## Required tasks
a. List every phrase in the review of El Sur that is set off between slashes.
b. Write the next part of the review of El Sur, picking up right after its final sentence.

El Sur (1983)
Deserves a remake
7 June 2004
I liked this movie, but was mildly surprised to find it getting, here, the uncritical praise it has done.

First of all, for those who haven't seen it, it's a film that gets people raving first and foremost not about the acting (which is excellent, if a little too dispassionate and throttled-back in Antonutti's case for my own tastes), nor the plot (which is resolutely episodic) but the cinematography. The best way I can describe it is to say that it's shot like a succession of Rembrandt paintings brought to life. If ever a film's lighting stole the show, this film is it. Ten out of ten on that score.

Secondly, for those who have seen it, well, didn't anyone else notice what to me was the film's one big flaw? I mean the POV question. Here you have a beautifully filmed version of a subtle, sensitive story of a young girl's relationship with her father. All the way through there is frequent offscreen narrative punctuation in the first person. It's a story quite clearly /told/ from the girl's POV, and all the director needed to do was make sure it was /consistently seen/ from that point of view, both in terms of preferred camera angles and in terms of the information we are allowed access to - and we might have had a full-blown masterpiece on our hands. Instead, the strength and emotional intensity of the film are constantly being diluted by (it seems to me) wholly unnecessary interpolations of information the girl herself /could not have had access to/ (e.g. and most notably, the contents of the letter her father receives from his old flame). Thus, we are artificially distanced from the sense of mystery felt by her by knowing more than she does at key moments, and more than we really need to know ourselves. The magical realism element should have been respected just a little more than it was.

## Recorded information
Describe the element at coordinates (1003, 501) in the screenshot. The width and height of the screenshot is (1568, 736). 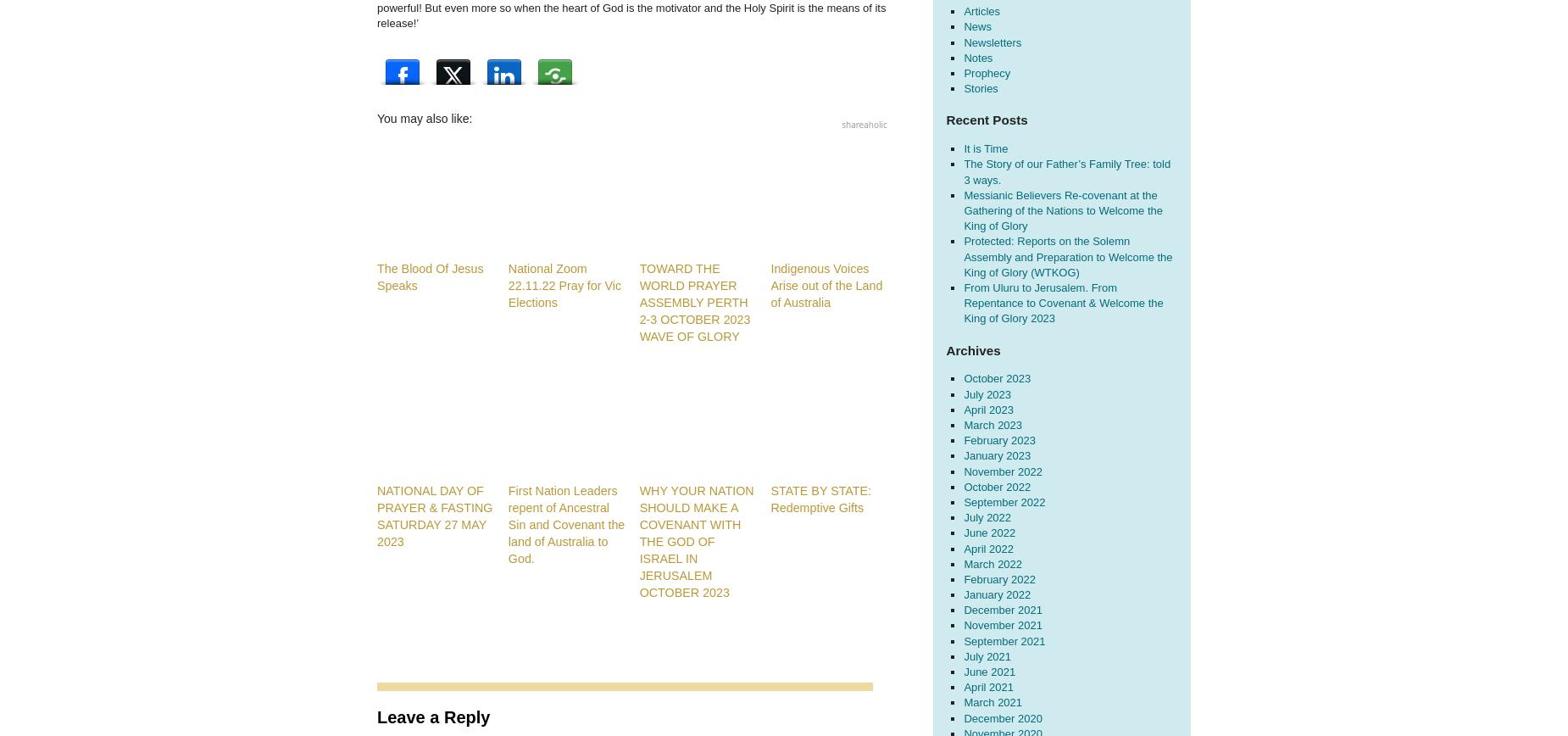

## Task answers
a.
told
consistently seen
could not have had access to

b.
I also think that another less fastidious director might have found ways of quietly pointing up the contributions made by the various narrative episodes (the potentially v. powerful water-divining scene, the relatives' visit, the cinema poster, the glimpse through the cafe window, the lie told to Mum, the graffiti-mad boyfriend) to the film's overarching theme: a vital but absent and mysterious "South" that runs like an underground stream through the girl's youthful, very Northerly experience. The idea is a beautiful one, and the film sort of captures it, but only if you run with the idea yourself quite a bit between scenes. I don't know if the audience's sympathetic imagination needs to be made to work /quite/ so hard in this medium, where just /showing/ is so easy to do.

In short, I think this film is excellent, but could have been better than it was, and deserves a remake.